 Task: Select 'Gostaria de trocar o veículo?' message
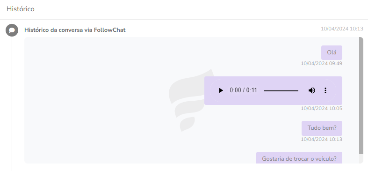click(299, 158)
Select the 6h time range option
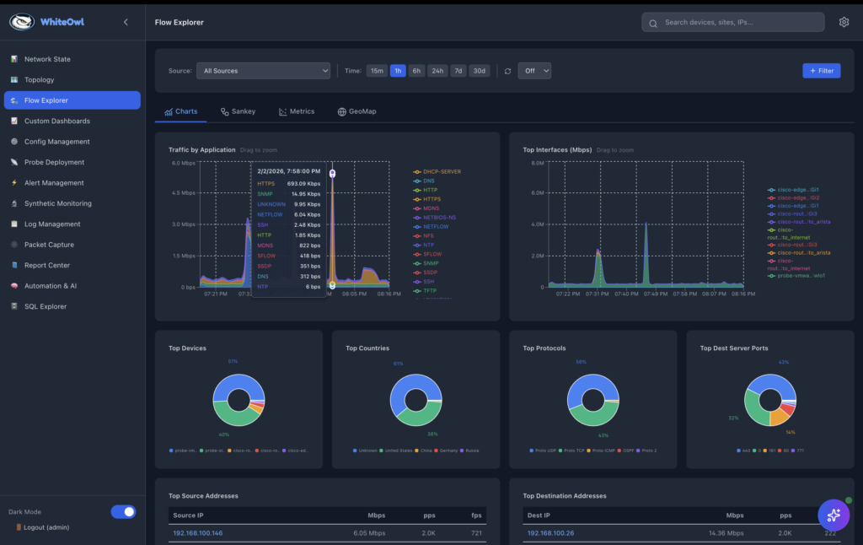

==

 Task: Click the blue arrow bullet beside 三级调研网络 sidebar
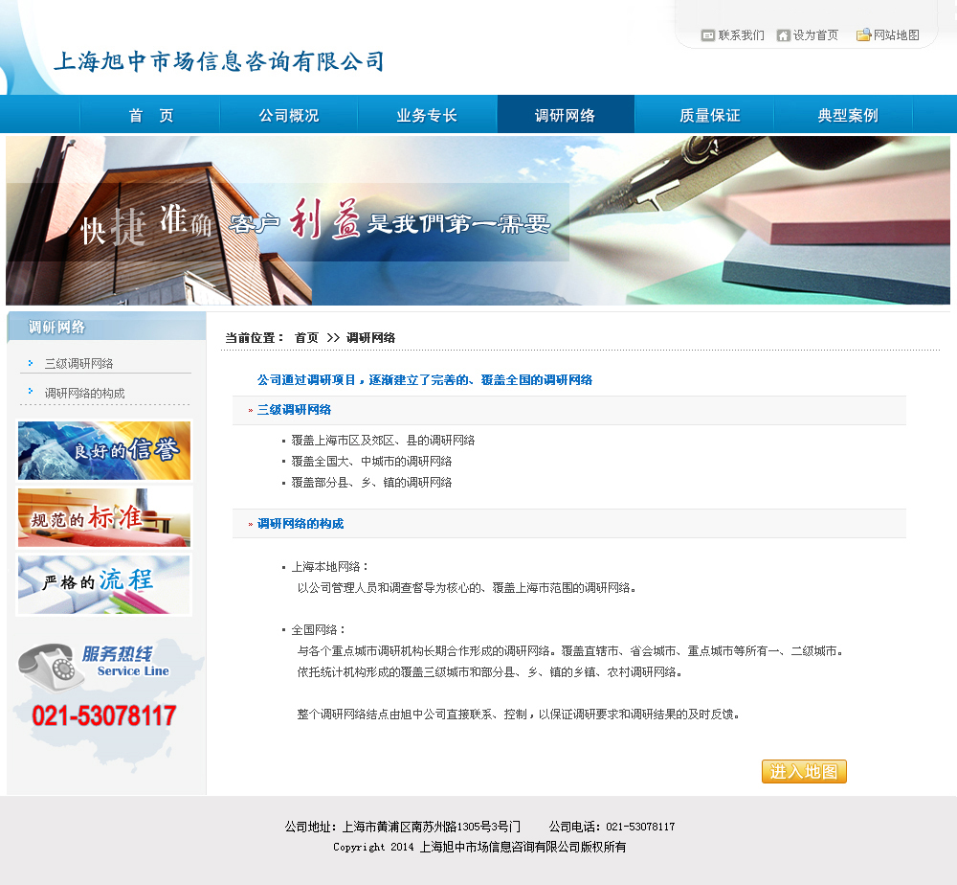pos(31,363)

...

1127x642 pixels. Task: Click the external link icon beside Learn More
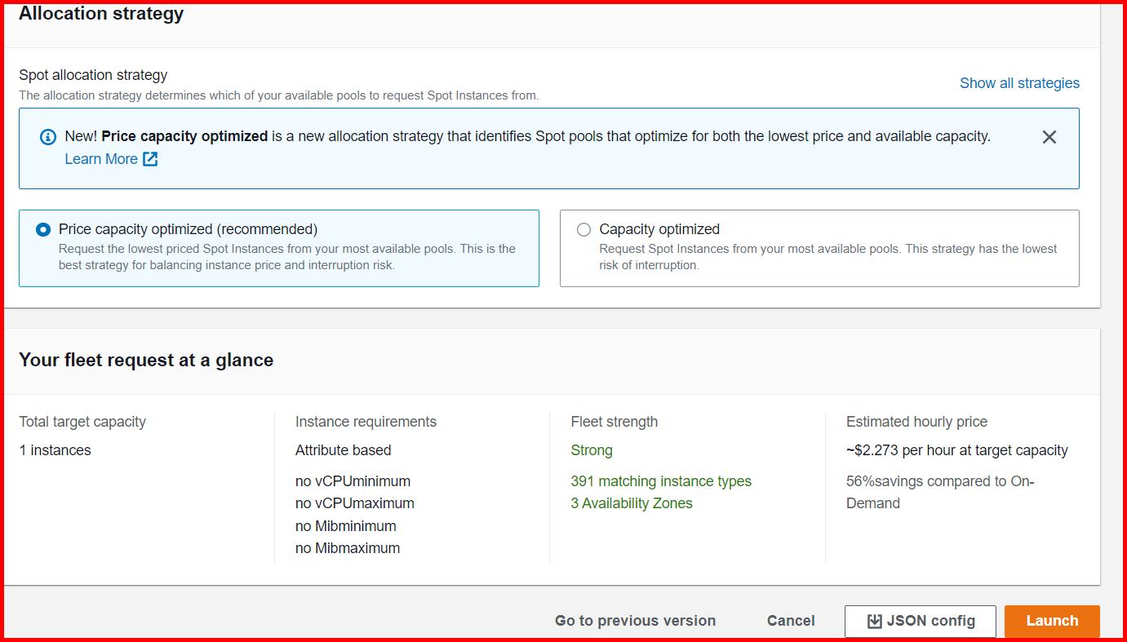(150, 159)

## Assignment
The copy should hold exactly the lines above from the one with "Task: Select 'Gostaria" through the one with "Select the 6h time range option", both ends counted, and no pictures at all.

## Answer to the exercise
 Task: Select 'Gostaria de trocar o veículo?' message
click(299, 158)
Select the 6h time range option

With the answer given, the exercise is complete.